空き家・空き室対策

2012年4月11日 15時14分 | カテゴリー: 活動報告

4月9日付の朝日新聞の一面に、「空き家急増 対策条例」について掲載されました。
全国の空き家は、2008年度で757万戸にのぼり、10年間で180万戸も増加しています。この空き家問題は、過疎地だけのものでなく、都市部でも深刻な問題となっています。

世田谷区内にも、空き家が現在約35,000戸あります。老朽化し、崩壊の心配やゴミが不法投棄されるなど、問題となっている空き家もありますが、まだまだ使用できる空き家・空き室も多くあります。

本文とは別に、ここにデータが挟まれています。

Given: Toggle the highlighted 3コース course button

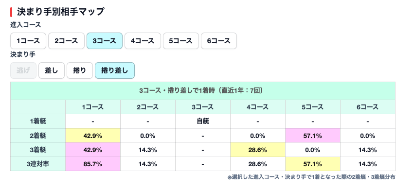Looking at the screenshot, I should click(x=105, y=41).
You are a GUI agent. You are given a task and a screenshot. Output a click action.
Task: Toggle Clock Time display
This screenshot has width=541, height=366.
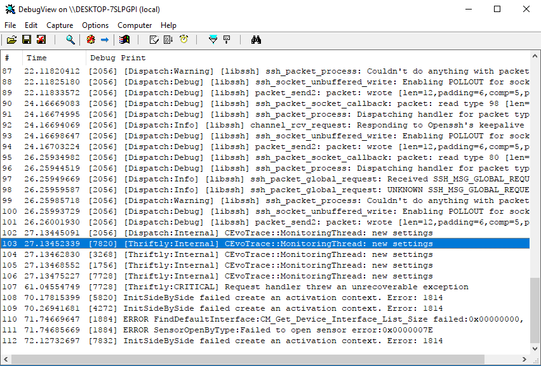(182, 39)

今回、平成24年度予算特別委員会では、この空き家・空き室対策について質問しました。
世田谷区では、区民からの寄付や協力により、空き家・空き室を利用した「ふれあいの家」や「地域共生の家」を子どもや高齢者などの福祉施設として、また文化活動や地域交流の場として活用しています。しかし、特に「地域共生の家」は、所有者の思いによって提供されているもので、所有者が亡くなるなど環境に変化があると、固定資産税などの運営経費を払えないなどの理由から、続けられなくなることもあり、せっかくできたコミュニティが断ち切られてしまうケースも少なくありません。
今回、予算特別委員会では、こうした課題を解決するために、区としての支援を求めました。

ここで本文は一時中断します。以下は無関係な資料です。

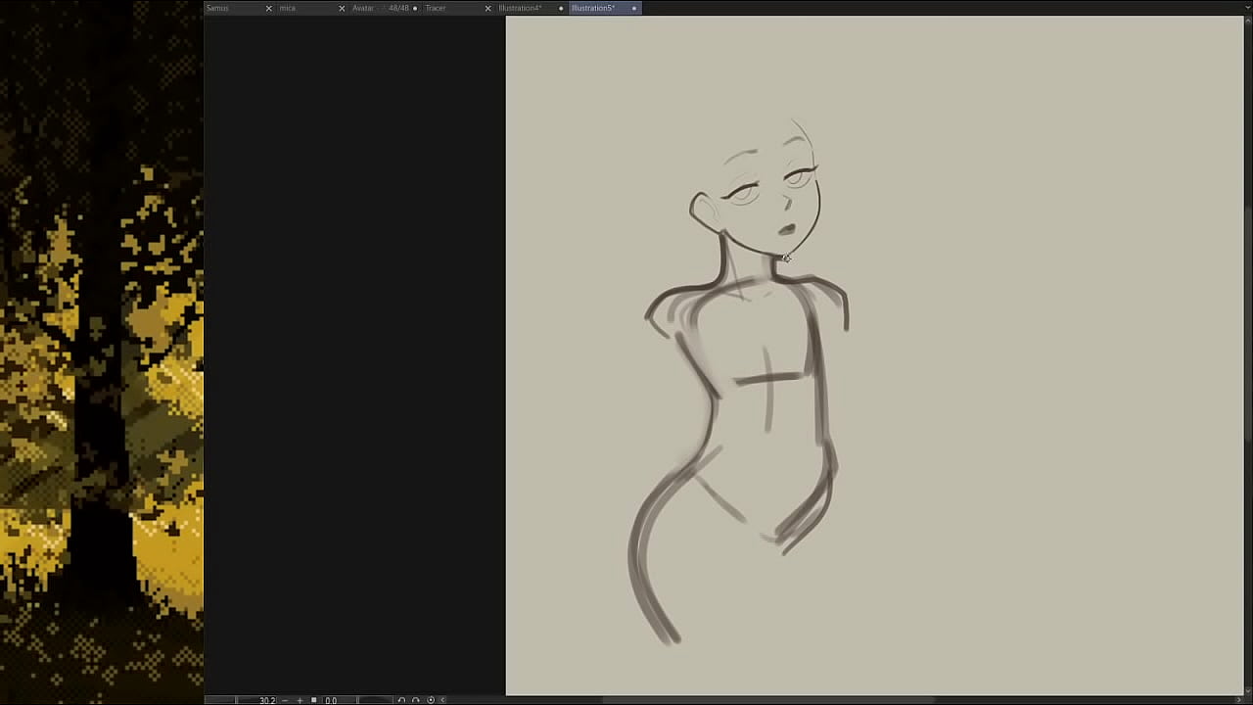Image resolution: width=1253 pixels, height=705 pixels.
Task: Rotate the canvas clockwise
Action: click(415, 700)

また、空き家は、高齢者デイサービスなどの福祉サービス拠点や、子どもや障がい者の施設や居場所として活用したり、多世代交流サロン、シェアハウス、カフェやギャラリーなどのソーシャルビジネスなどへ活用したりと、様々な活用方法が期待できます。
孤立死が相次いでいる中、集会所などの施設のない住宅地の自治会が、有志で出資し、地域内にある空き家を、コミュニティの拠点として活用を進めている例もあります。
こうした活用を進めていくためには、空き家を提供したい人と使いたい人をマッチングするしくみが必要で、区内の空き家情報の一元化や情報提供、コーディネート機能が求められます。

横浜市では、“空き家活用推進”事業として、NPOと協働で、「空き家活用相談窓口」を開設しています。空き家情報の一元化、改修などの相談、利用したい市民や、NPOなどの団体、起業家などへの相談や情報提供、支援者の紹介だけでなく、庁内の各所管間の連携なども行っています。
空き家情報バンクを設置し、自治体内の空き家情報をホームページで公表し、活用を進めている自治体もあります。地域住民や、NPOなどの団体と協働し、空き家活用を「地域住民運営型公共サービス」として進めていくことも、地域コミュニティを作っていく上で有効です。

以上のことを、予算特別委員会で要望したところ、寄付の相談などを受けた物件の利用について、早速、区全体で情報を共有するために、区が一元的に管理し、審議する制度を始めることになりました。
今後も、地域の課題となっている空き家対策も含め、有効に活用が進むよう、様々な提案をしていきます。